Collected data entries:
━━━━━━

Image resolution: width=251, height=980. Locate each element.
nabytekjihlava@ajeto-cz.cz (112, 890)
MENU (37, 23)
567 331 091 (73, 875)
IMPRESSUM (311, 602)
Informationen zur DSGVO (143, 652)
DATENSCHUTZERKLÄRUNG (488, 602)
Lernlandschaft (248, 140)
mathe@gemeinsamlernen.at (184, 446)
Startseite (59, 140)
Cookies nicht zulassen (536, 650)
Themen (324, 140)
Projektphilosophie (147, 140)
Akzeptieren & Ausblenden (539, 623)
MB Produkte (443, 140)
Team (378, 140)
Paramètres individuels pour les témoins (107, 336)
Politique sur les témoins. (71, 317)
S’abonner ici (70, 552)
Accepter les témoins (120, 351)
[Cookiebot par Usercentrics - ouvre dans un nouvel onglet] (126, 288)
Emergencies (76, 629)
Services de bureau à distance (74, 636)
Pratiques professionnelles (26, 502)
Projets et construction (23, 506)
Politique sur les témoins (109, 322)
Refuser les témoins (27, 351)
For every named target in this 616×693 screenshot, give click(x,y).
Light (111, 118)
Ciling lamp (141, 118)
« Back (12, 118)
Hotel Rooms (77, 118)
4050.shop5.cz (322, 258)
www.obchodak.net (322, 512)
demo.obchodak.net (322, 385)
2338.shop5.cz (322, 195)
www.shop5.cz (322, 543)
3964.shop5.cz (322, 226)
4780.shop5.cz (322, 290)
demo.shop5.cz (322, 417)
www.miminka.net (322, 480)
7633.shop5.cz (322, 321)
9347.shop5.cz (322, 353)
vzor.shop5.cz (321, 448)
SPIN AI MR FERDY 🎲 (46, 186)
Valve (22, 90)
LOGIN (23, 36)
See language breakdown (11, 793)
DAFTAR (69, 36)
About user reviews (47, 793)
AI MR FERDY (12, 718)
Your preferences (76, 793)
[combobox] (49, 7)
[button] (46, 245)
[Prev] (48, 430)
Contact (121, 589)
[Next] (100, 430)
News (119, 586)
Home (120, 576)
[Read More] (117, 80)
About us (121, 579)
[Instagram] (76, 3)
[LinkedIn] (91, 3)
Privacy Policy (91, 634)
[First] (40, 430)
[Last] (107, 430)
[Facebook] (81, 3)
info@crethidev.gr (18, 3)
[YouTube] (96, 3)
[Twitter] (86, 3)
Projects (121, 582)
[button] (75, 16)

━━━━━━

▶ _Set exercise_
Copy every line from the one containing "Home (120, 576)" through the end of the records, requests included, with each coordinate multiplied by 1.2 and rounded to a whole number, halves rounding up. Give only those lines.

▶ _Finished task_
Home (144, 691)
[Read More] (140, 96)
About us (145, 695)
[Instagram] (91, 4)
[LinkedIn] (109, 4)
Privacy Policy (109, 761)
[First] (48, 516)
[Last] (128, 516)
[Facebook] (97, 4)
info@crethidev.gr (22, 4)
[YouTube] (115, 4)
[Twitter] (103, 4)
Projects (145, 698)
[button] (90, 19)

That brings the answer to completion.